# start of Source records

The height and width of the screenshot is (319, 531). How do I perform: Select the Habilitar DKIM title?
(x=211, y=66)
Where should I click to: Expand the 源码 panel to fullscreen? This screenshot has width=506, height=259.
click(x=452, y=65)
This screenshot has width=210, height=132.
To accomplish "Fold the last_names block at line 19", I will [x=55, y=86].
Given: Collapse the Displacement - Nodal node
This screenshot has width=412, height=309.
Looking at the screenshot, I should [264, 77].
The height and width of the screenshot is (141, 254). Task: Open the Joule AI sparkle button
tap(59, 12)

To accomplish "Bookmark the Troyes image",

# end of Source records
# start of Source records

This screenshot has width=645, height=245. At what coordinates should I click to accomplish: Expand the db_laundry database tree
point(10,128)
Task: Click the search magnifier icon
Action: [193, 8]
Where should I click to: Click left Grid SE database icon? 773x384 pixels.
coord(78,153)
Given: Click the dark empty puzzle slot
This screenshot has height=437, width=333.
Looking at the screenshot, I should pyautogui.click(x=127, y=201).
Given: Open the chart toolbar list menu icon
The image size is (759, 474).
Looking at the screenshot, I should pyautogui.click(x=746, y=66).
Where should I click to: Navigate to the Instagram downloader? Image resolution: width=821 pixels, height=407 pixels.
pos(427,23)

# end of Source records

• What the exercise asks: Could you retype the lines beginning with the one that contains "Given: Click the dark empty puzzle slot" and stopping after the one that contains "pos(427,23)", copying each character unchanged?

• Written solution:
Given: Click the dark empty puzzle slot
This screenshot has height=437, width=333.
Looking at the screenshot, I should pyautogui.click(x=127, y=201).
Given: Open the chart toolbar list menu icon
The image size is (759, 474).
Looking at the screenshot, I should pyautogui.click(x=746, y=66).
Where should I click to: Navigate to the Instagram downloader? Image resolution: width=821 pixels, height=407 pixels.
pos(427,23)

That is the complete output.